**Exercise goal**
An exact copy of all records is expected, minus the images.

---------- Records shown ----------

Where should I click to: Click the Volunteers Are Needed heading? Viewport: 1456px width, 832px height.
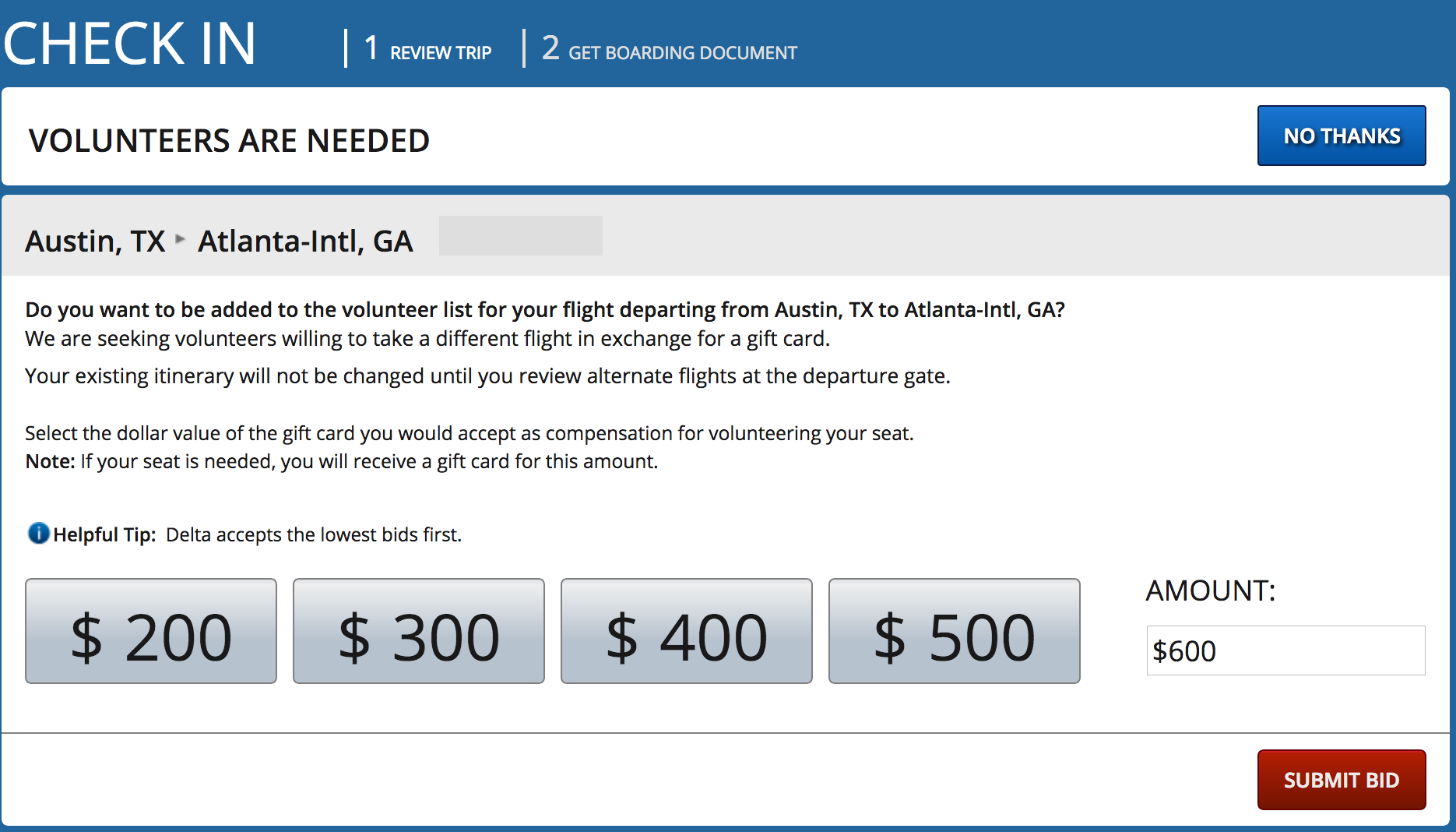pos(229,141)
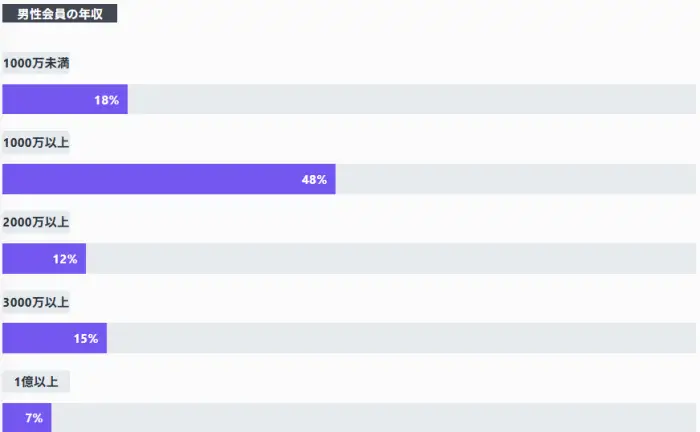Click the 18% value text
700x432 pixels.
(x=107, y=100)
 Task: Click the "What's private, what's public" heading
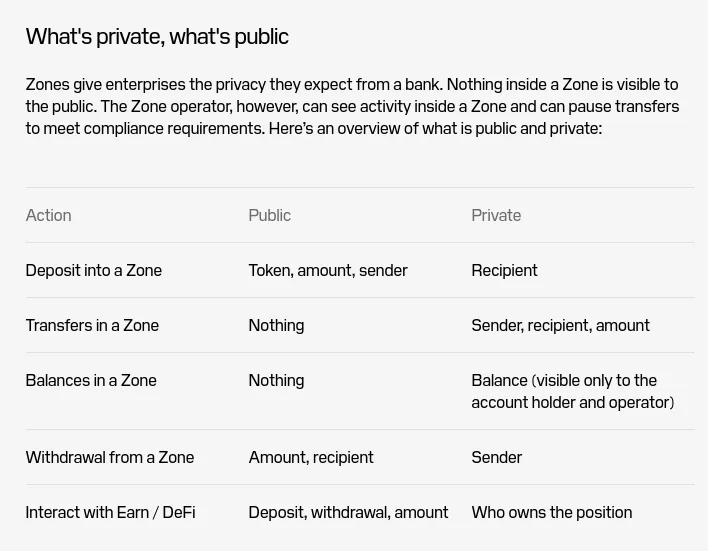[x=157, y=37]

----------

**Exercise output**
Where should I click to: Click the Volunteers Are Needed heading? Viewport: 1456px width, 832px height.
pos(229,141)
Click the 18% value text
700x432 pixels.
(x=107, y=100)
 Task: Click the "What's private, what's public" heading
[x=157, y=37]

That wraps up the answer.